━━━━━ RECORD EXCERPTS
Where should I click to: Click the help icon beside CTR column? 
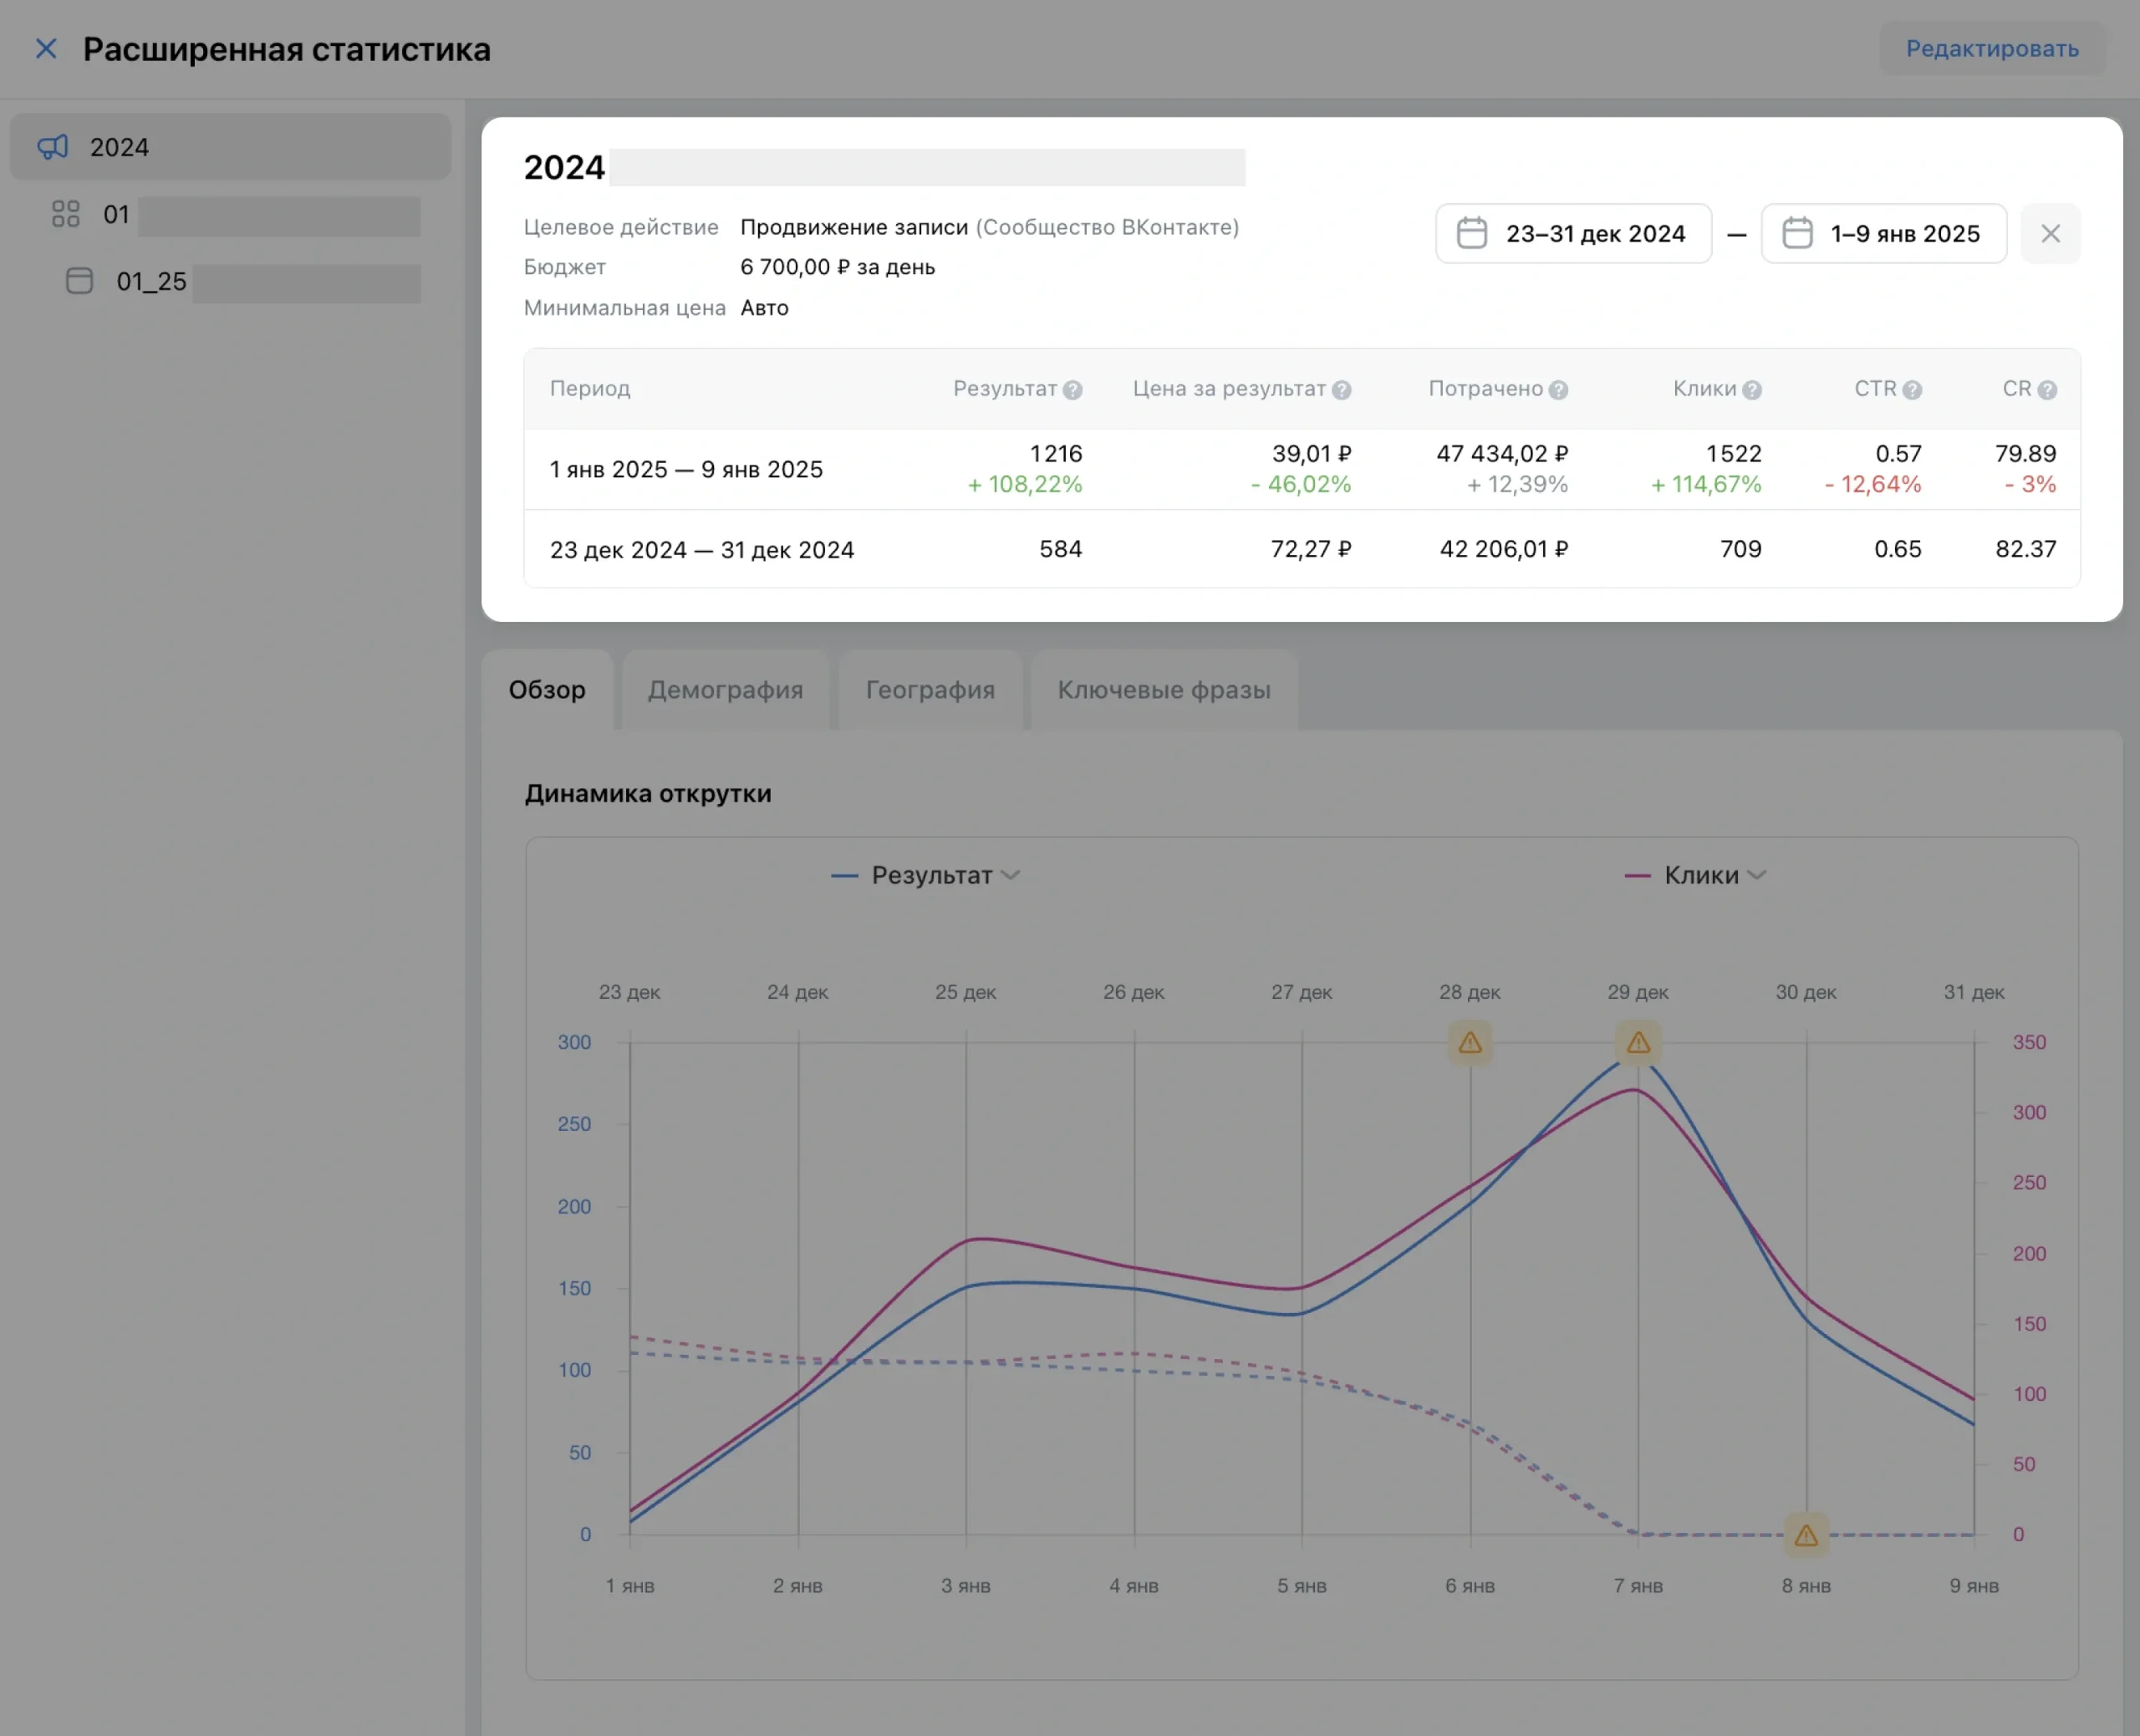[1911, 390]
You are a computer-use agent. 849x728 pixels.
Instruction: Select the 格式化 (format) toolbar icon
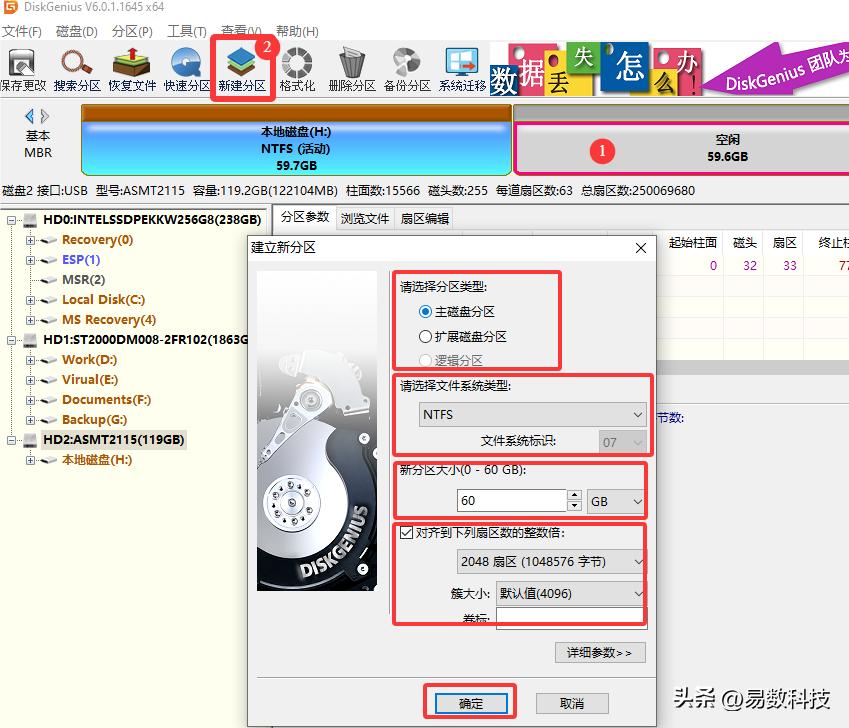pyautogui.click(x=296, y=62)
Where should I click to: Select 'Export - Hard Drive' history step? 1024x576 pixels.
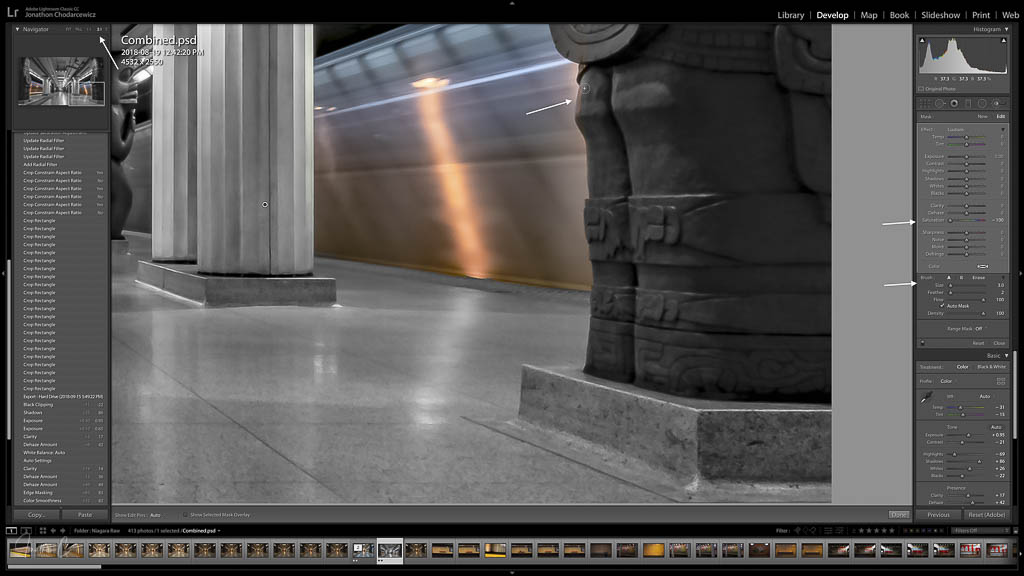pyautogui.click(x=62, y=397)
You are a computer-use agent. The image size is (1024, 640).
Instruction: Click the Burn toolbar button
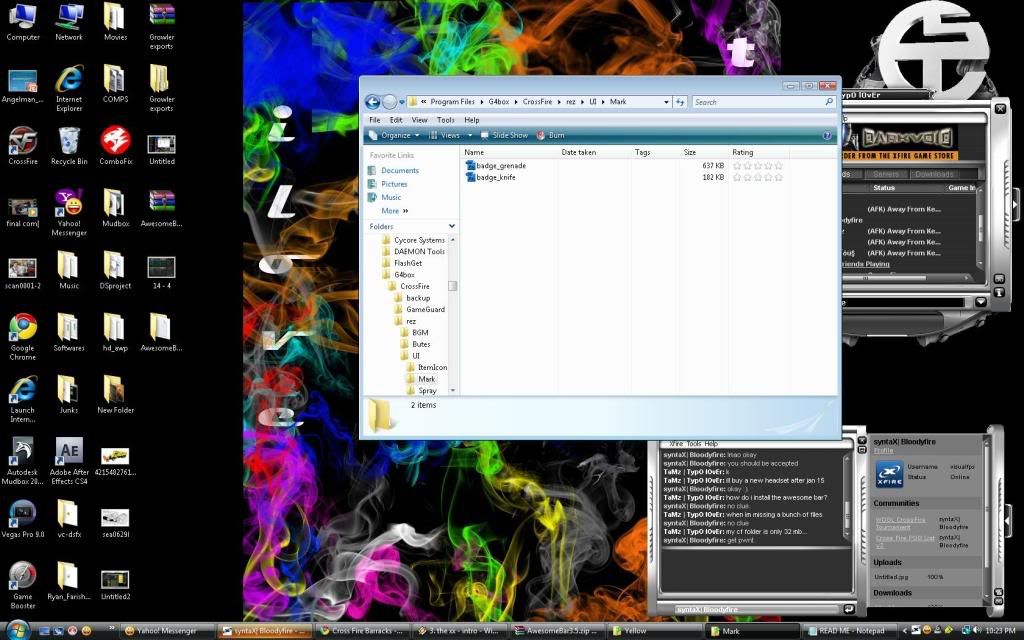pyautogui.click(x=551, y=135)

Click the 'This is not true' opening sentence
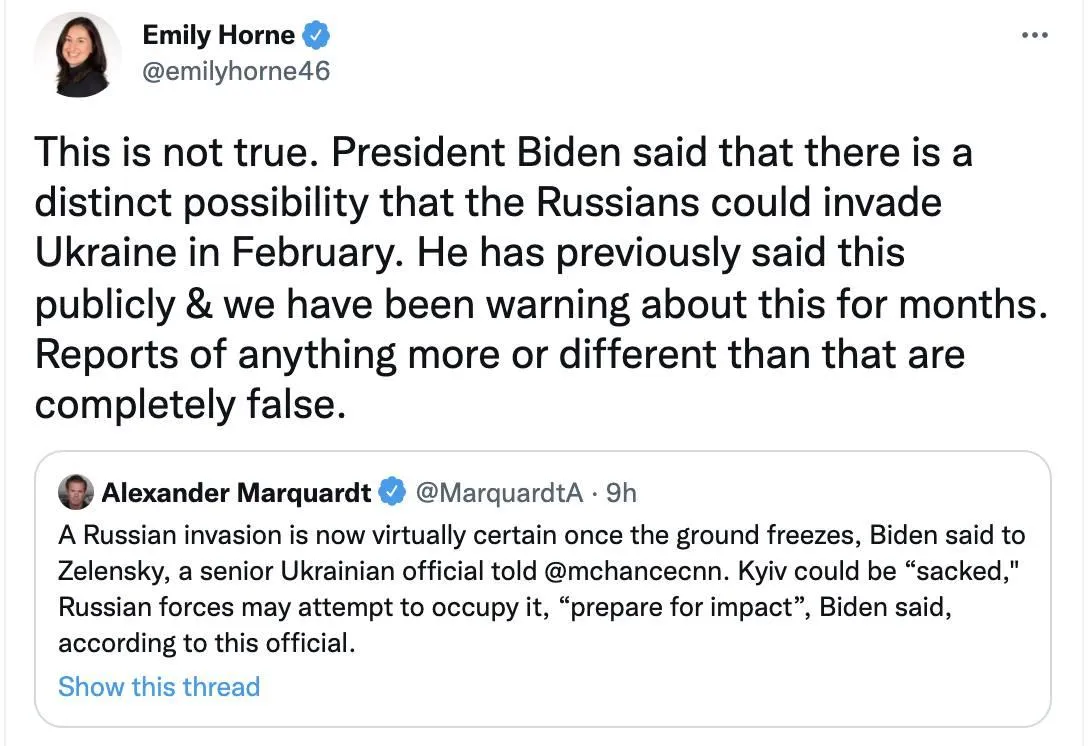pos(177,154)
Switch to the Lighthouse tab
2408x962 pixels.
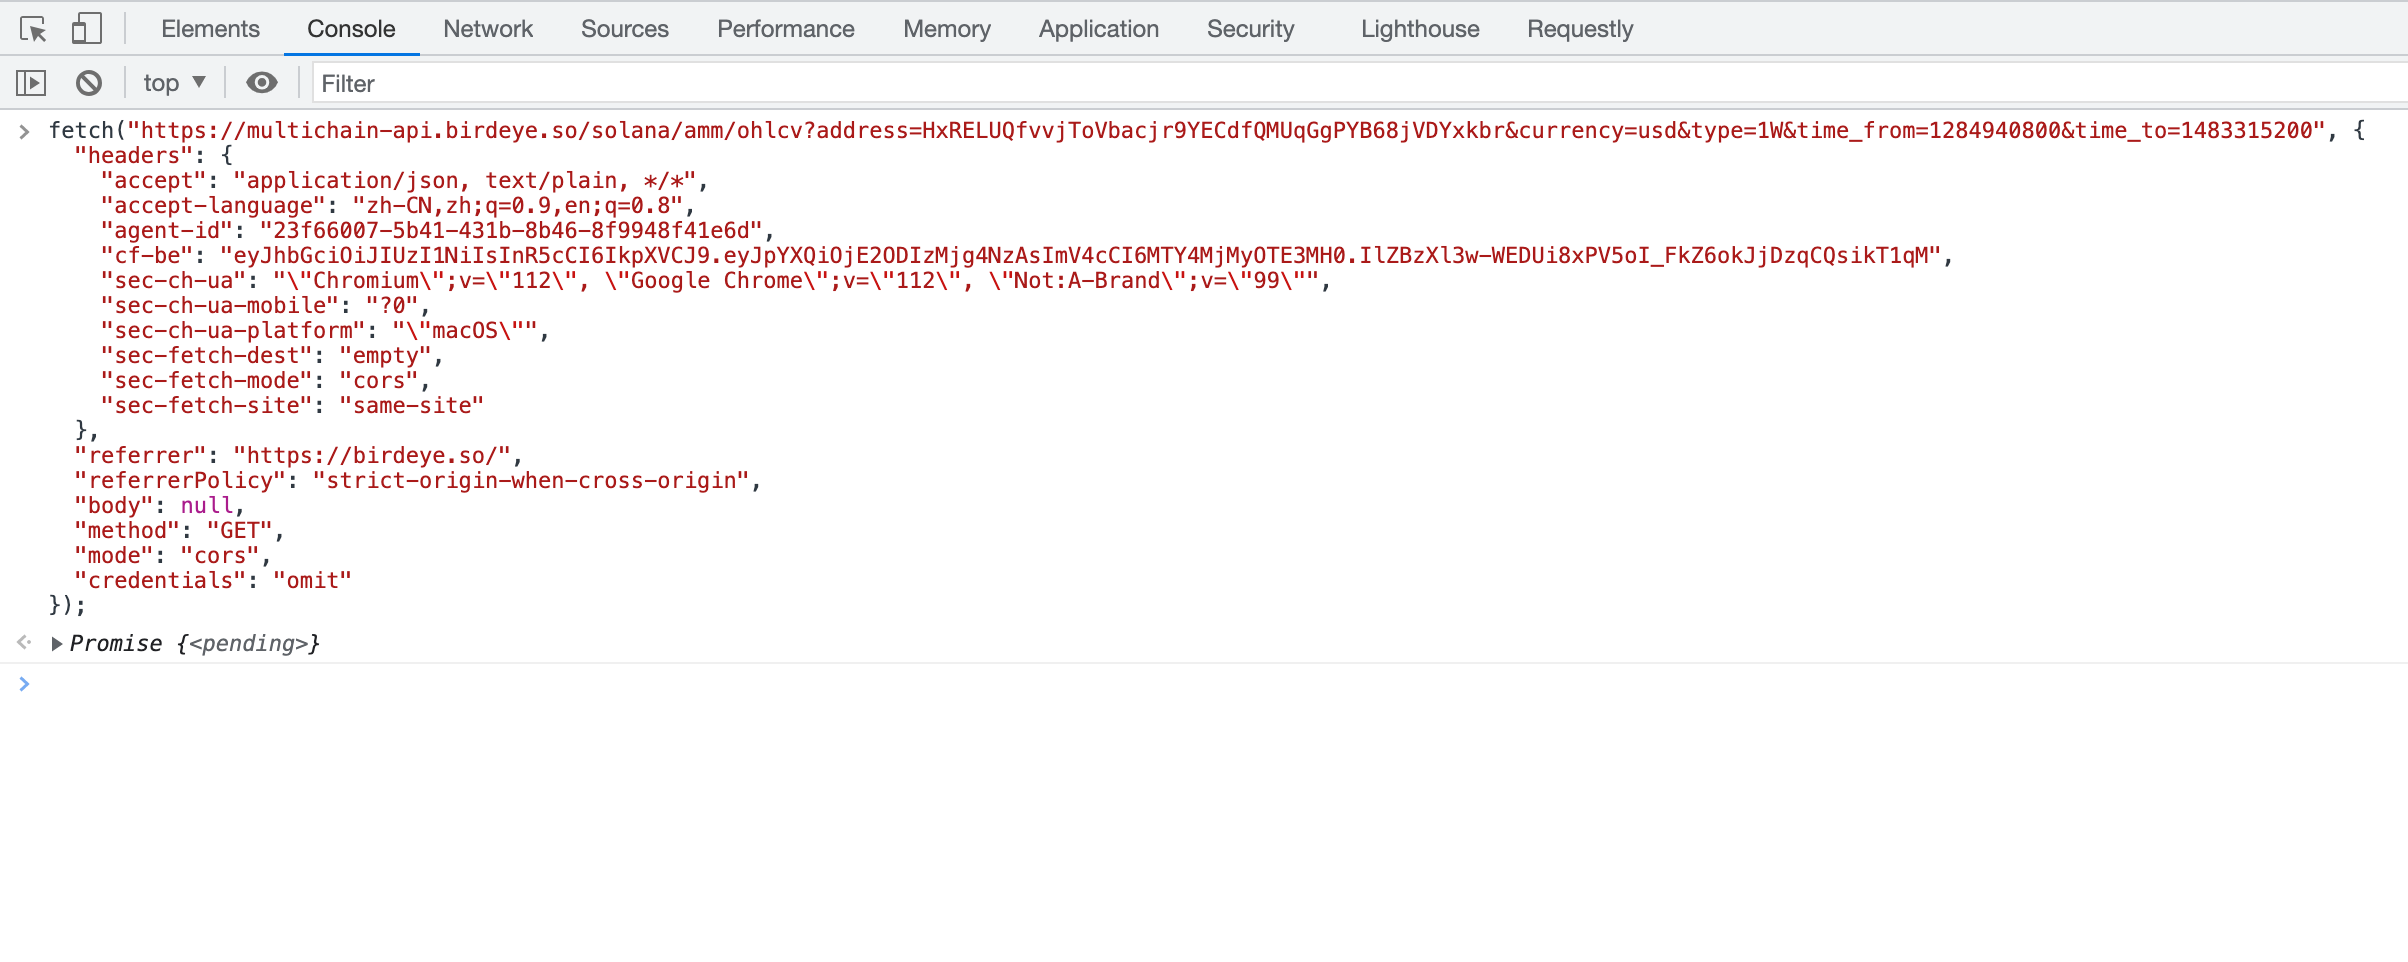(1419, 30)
━━━━━━━━━━
• **REQUIREMENTS**: Copy out the part of the lines that opens with the line containing "Where should I click to: Select" and closes with the line containing "pos(177,154)", including both of those lines. Leave the pictures out.

• **PROBLEM SOLUTION**:
Where should I click to: Select 'Export - Hard Drive' history step? 1024x576 pixels.
pyautogui.click(x=62, y=397)
You are a computer-use agent. The image size is (1024, 640).
Instruction: Click the Burn toolbar button
pyautogui.click(x=551, y=135)

Click the 'This is not true' opening sentence
pos(177,154)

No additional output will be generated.